Exercise description
Using the listing, copy each whole line that features "Alex".

[Exercise inputs Boundary: Start]

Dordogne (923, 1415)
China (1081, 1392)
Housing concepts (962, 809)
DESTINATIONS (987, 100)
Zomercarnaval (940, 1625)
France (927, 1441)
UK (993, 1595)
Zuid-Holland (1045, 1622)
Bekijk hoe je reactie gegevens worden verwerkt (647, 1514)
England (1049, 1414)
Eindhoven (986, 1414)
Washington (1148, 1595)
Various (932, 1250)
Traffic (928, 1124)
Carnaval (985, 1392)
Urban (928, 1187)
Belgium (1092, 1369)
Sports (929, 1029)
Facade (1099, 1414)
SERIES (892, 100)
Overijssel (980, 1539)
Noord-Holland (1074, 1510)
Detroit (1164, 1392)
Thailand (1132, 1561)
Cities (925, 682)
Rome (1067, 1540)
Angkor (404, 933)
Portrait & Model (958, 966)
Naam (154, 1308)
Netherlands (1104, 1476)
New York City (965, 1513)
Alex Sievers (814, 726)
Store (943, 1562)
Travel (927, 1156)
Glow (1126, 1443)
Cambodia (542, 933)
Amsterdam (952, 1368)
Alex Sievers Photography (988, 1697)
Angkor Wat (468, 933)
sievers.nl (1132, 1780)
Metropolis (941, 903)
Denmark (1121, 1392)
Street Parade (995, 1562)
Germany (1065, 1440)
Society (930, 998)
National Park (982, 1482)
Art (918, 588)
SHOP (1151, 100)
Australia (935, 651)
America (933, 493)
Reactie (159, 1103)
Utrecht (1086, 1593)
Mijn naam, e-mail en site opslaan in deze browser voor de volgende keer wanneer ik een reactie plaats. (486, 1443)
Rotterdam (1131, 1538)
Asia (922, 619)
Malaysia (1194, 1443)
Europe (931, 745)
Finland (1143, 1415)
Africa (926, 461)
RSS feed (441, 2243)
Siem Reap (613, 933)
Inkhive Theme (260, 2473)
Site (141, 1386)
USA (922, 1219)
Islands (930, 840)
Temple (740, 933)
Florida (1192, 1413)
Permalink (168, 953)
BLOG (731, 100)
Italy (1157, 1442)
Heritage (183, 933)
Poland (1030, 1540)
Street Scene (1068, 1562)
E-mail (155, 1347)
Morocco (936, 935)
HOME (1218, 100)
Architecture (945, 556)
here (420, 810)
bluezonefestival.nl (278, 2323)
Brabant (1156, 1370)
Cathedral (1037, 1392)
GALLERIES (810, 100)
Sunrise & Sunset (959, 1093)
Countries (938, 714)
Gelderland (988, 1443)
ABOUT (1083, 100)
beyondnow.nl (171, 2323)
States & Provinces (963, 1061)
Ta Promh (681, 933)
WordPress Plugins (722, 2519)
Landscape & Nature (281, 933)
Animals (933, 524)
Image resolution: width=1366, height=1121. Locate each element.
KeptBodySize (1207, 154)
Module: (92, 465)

[Exercise inputs Boundary: End]

Written answer
Alex Sievers (814, 726)
Alex Sievers Photography (988, 1697)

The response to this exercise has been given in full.